Students outside Maple Street School a few years after trees were planted along the street in 1871.

By Maggie Snyder for the Vicksburg Historical Society

Maybe you do but didn’t know it.

When the Village of Vicksburg was platted in the 1840s, names had to be assigned to the streets. They were Water Street, Main Street, Pond Street and Townline Road running north and south; and Prairie Street, Washington Street, Brady Street, Park Street and Section Line Road running east and west.

Brady Street was probably named for General Hugh Brady – see last month’s article – but it was re-named Maple Street in 1902 at resident’s request. Why?

Maple Street school, Vicksburg’s second school, was located on the southeast corner of present-day Maple St. and Michigan Ave. A letter written by a pioneer family member and dated 1876 states, “…Last Saturday (a) week ago the School Board procured Maple and Elm Trees for all the Schollars and each one that was disposed set out a Centennial Tree on the School Ground upwards to 150 trees was set making our School Grounds when the trees get to growing one of the Finest in the Co.” No doubt those trees DID “get to growing”, so that by 1902 they were a fine sight and provided appreciated shade for those living on the street.

Pond Street was the original name of present-day Kalamazoo Avenue because it ran along the western edge of a body of water named Lake Vicksburg.

This lake, or pond, was located to the north and east of the present-day school Administration Building. Once the pond dried up into a swamp, its name hardly made sense, and it was renamed Kalamazoo Avenue – a choice requiring no particular thought or imagination.

Water Street was the original name for present-day South Michigan Avenue because its northern terminus was the mill pond occupied by John Vickers’ grist mill. However, after the mill burned down around 1900, the residents of the street petitioned the Village to change the name to Michigan Avenue. Why? Like Kalamazoo Avenue, it was an easily accepted alternative.
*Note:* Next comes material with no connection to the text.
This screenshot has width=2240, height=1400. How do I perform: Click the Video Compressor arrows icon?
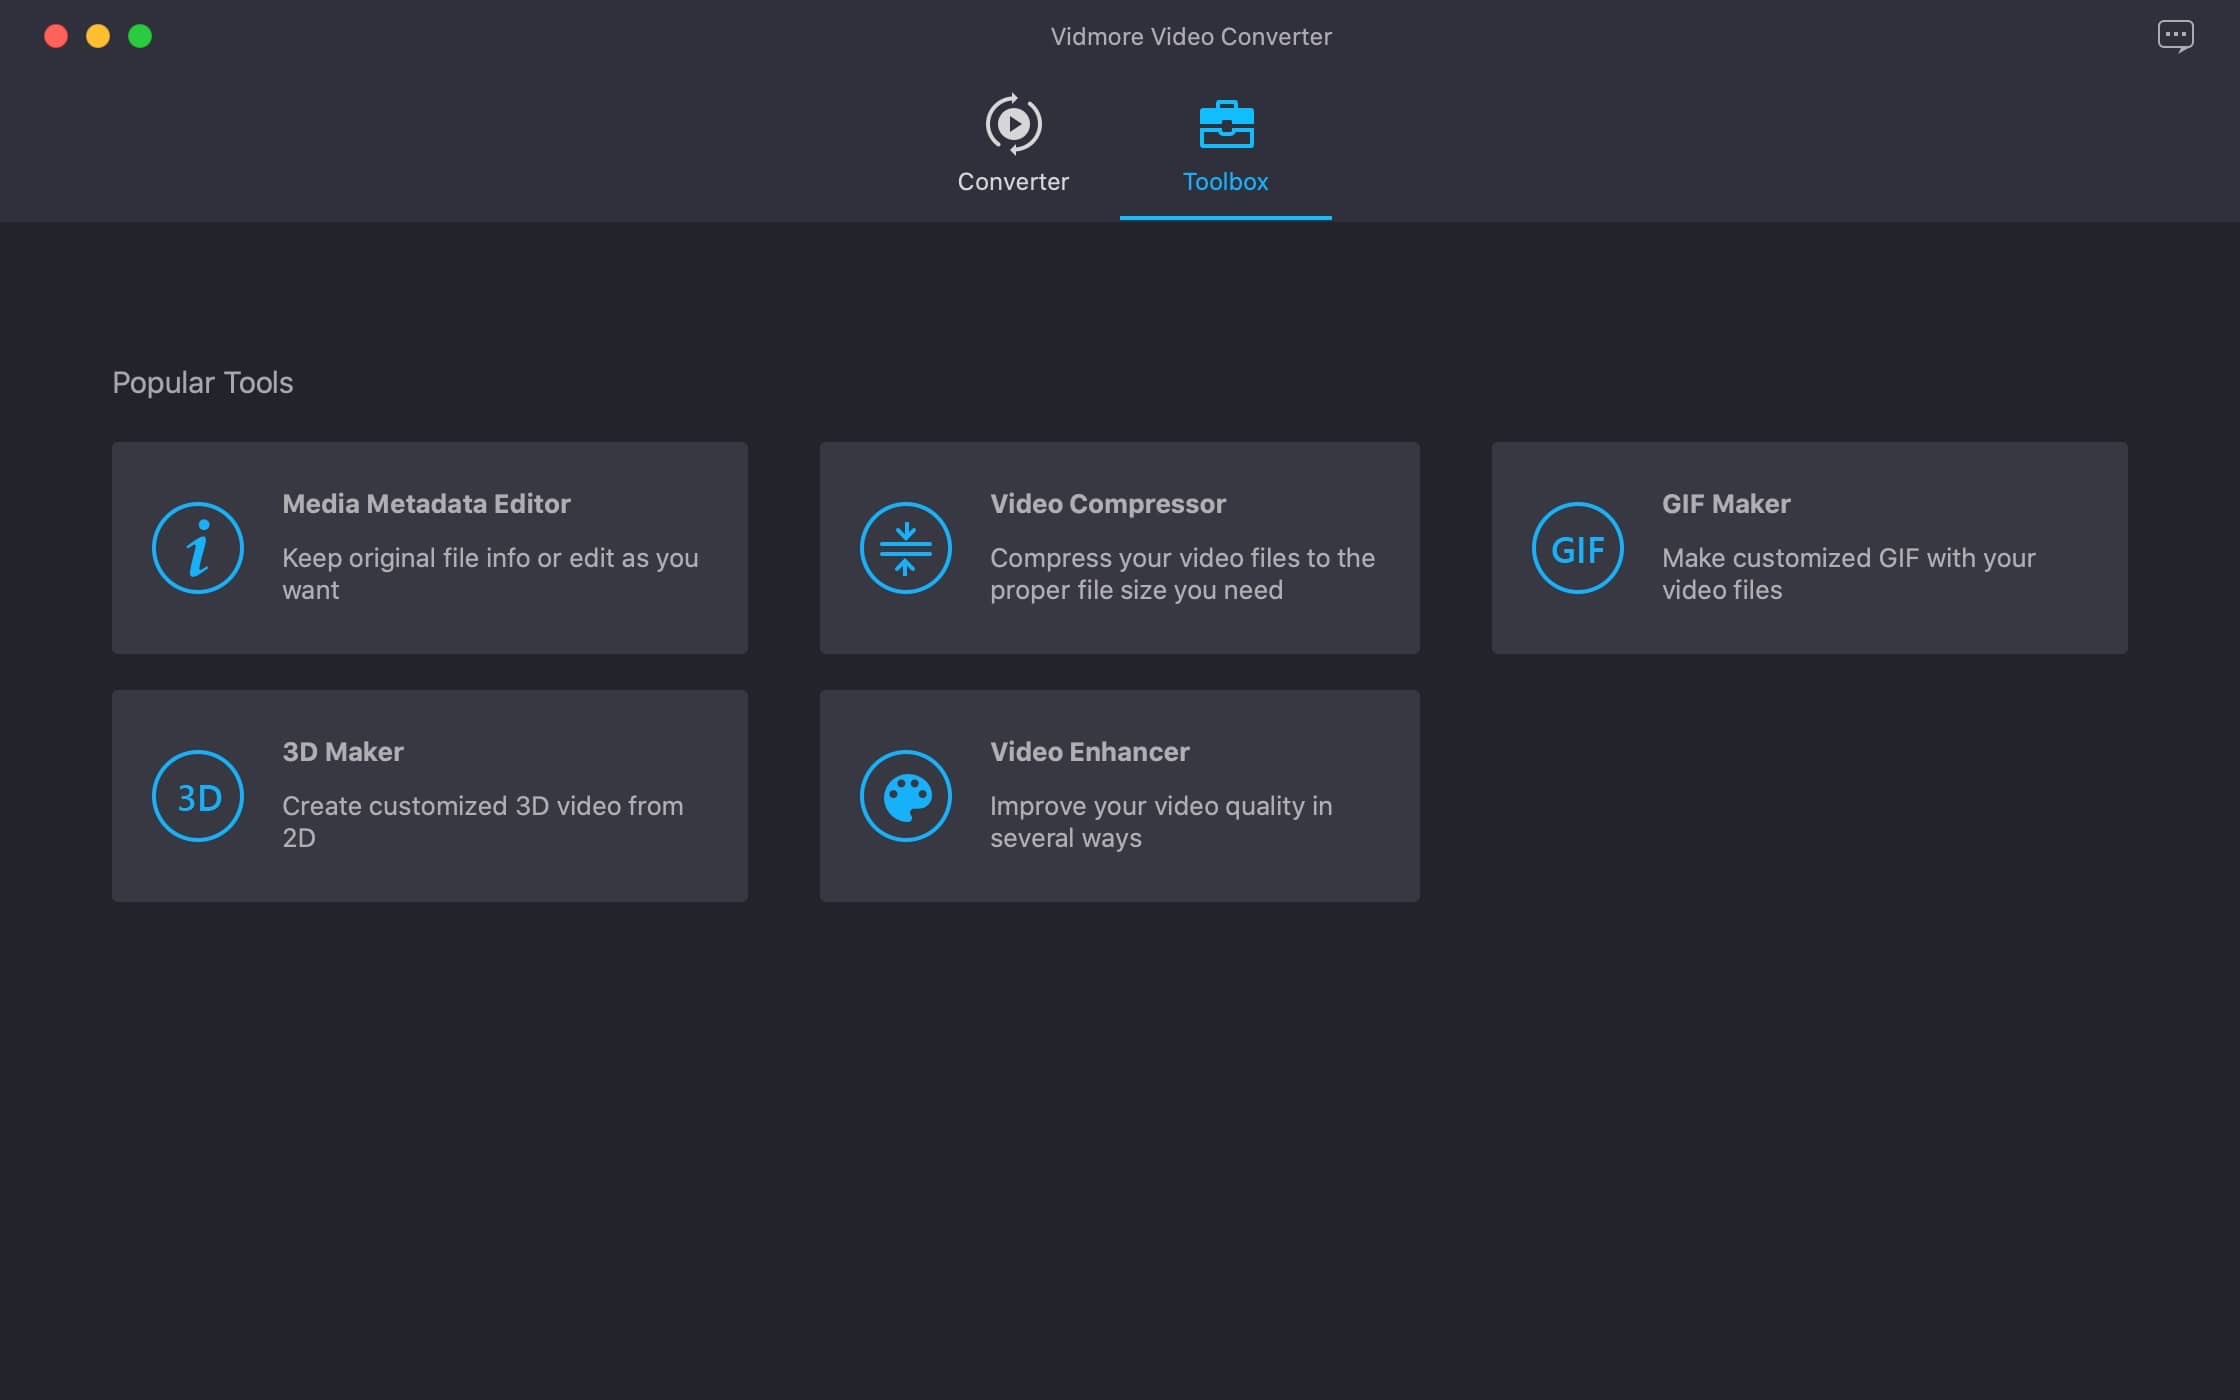[905, 548]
Townline Road, running along the line dividing Schoolcraft and Brady Townships, became Richardson Street in honor of one of the earliest pioneers in the area.
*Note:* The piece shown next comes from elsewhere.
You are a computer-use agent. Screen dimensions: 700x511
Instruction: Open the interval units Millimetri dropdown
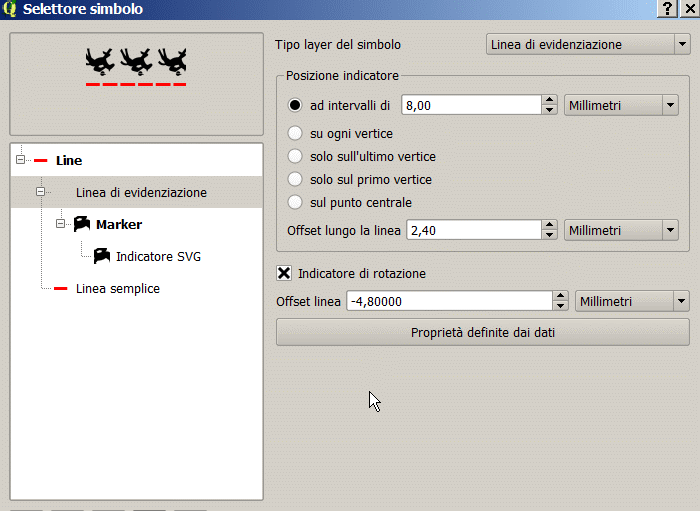tap(622, 104)
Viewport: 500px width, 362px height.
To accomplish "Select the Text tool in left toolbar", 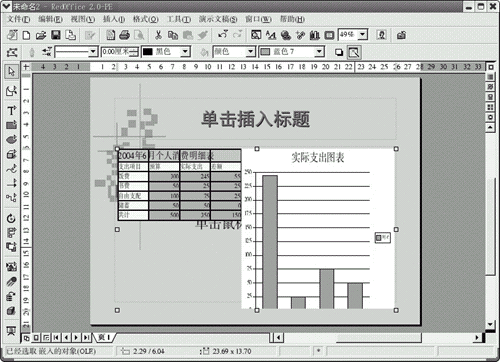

Gould Richardson came to Kalamazoo County in 1838 and by 1842 had accumulated enough money to build a frame house on Townline in Vicksburg.
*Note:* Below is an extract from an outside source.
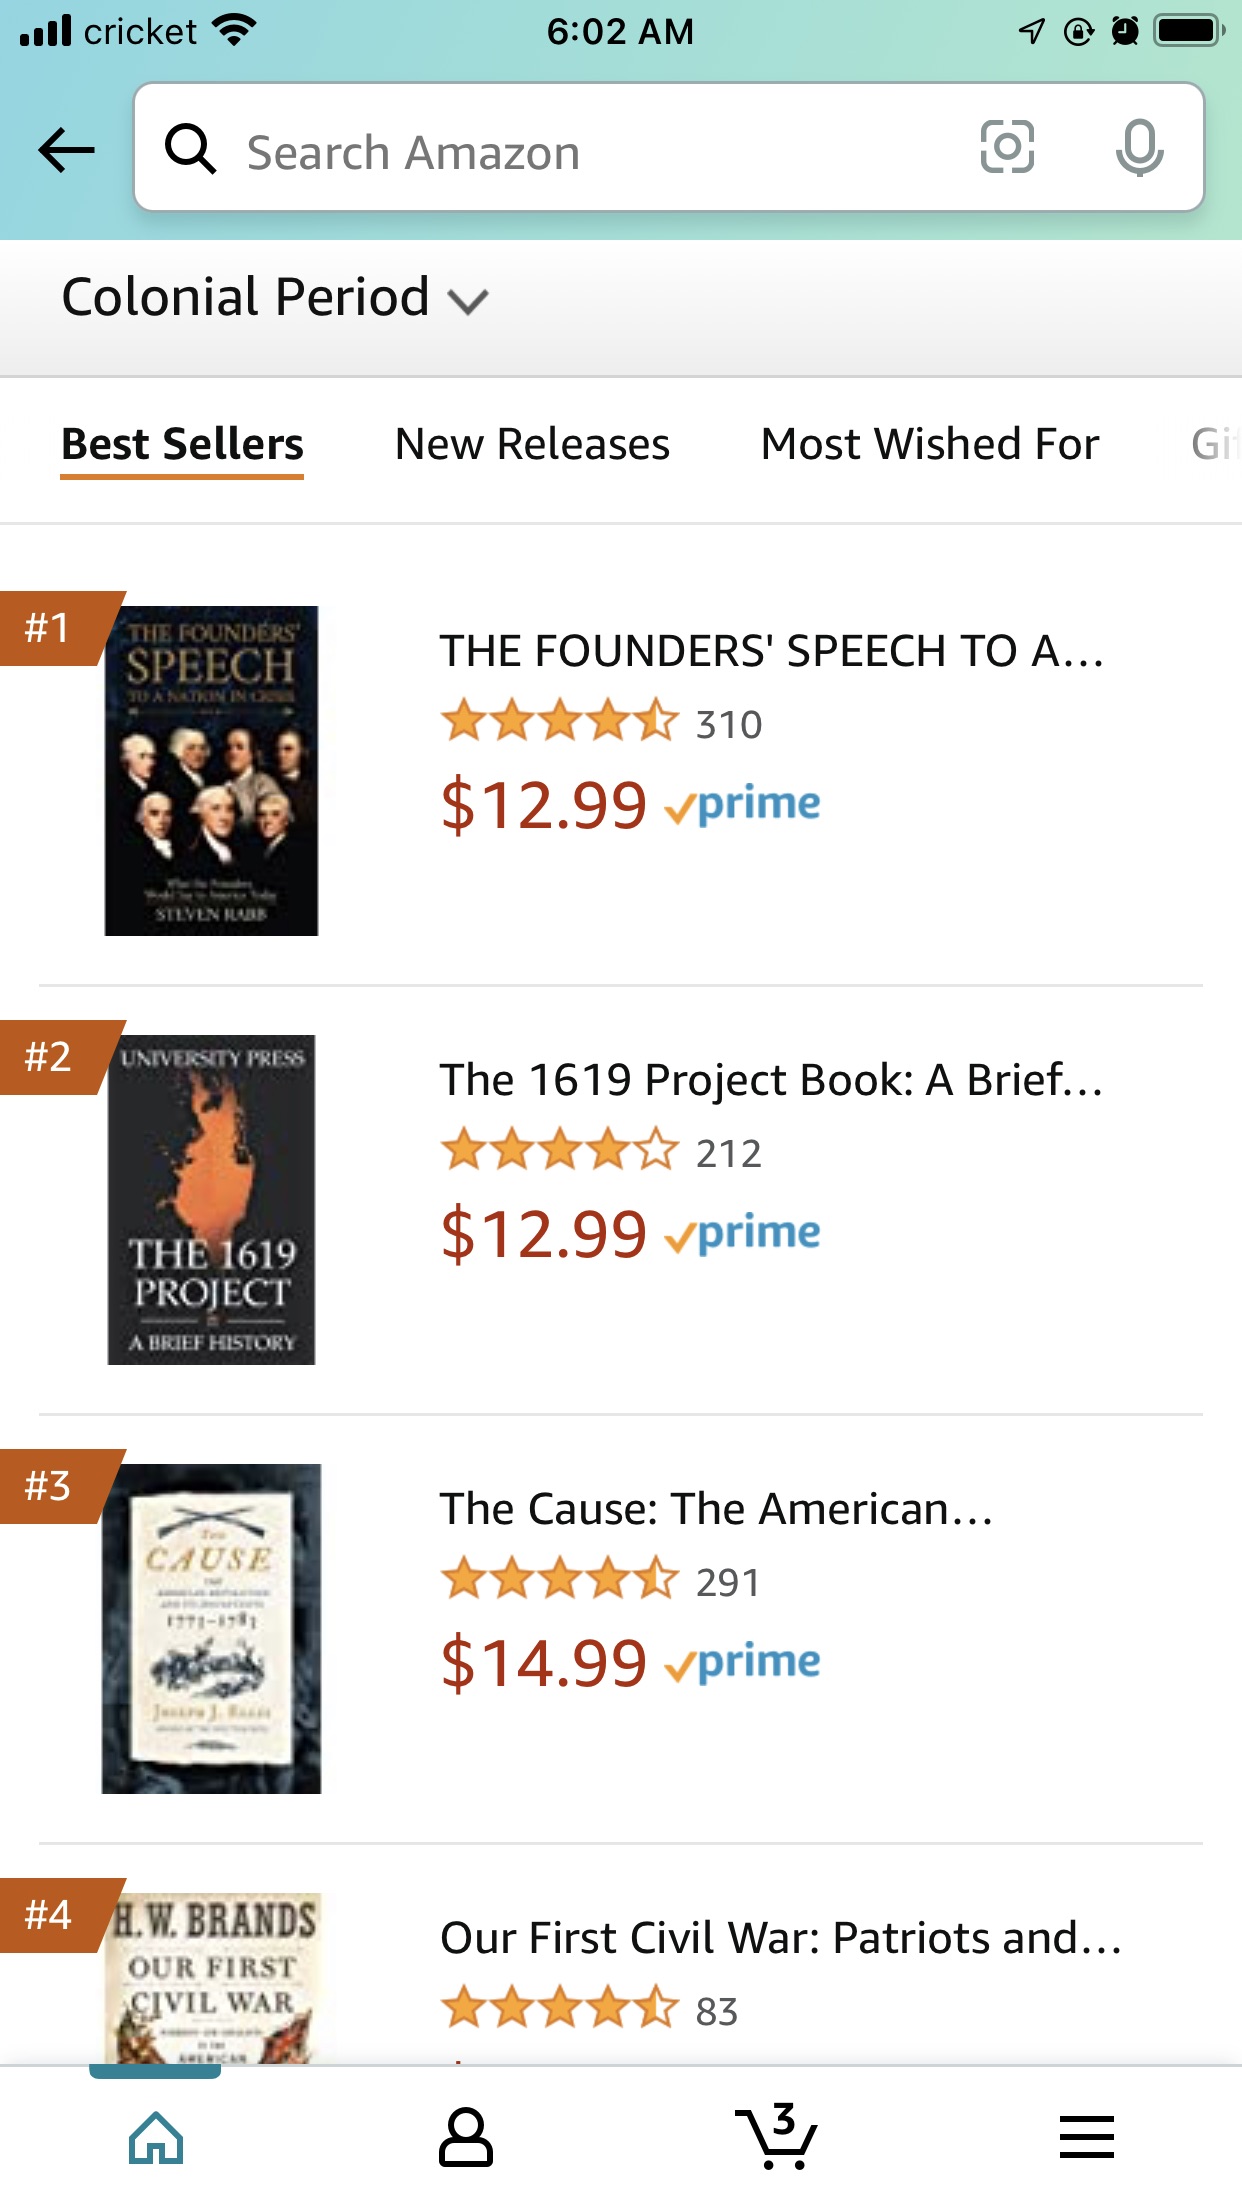Tap The Founders' Speech cover thumbnail

tap(211, 771)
According to a Vicksburg Commercial article, Richardson often worked on the interior of his house at night by candlelight. One evening he accidentally overturned a candle, setting his new house on fire. Despite his best efforts, the house was a total loss. And, to top it all off, he fell while carrying water to fight the fire and broke several ribs. Hearing of his troubles, merchants in Kalamazoo raised money to help him rebuild.

Richardson, his brother Solomon, his son John, and grandson Jerry were all involved in business in early Vicksburg and lived at one time or another on Townline Road. They planted and cared for the maple trees that still line the street today. In October of 1920, the close association of the Richardson family with that street led to the suggestion it be re-named to honor its part in Vicksburg’s history.

Did houses in the Village always have house numbers? No. House numbers weren’t needed until house-to-house mail delivery began in 1917. Previously, getting your mail meant a walk to the post office. Finally, residents got tired of the trek and asked the Village to petition the federal government for home delivery. The Village adopted the popular Philadelphia System that assigned a specific group of numbers to each consecutive residential block, starting from a central point. Street names were formalized, signs were ordered by the council and erected, house numbers were put up by homeowners, and house-to-house mail delivery began in the Village in May of 1917.

So what’s in a name – or number? Like everything else around us, the names of our streets and roads and the numbers on our houses all reflect our collective history, changing and growing over time.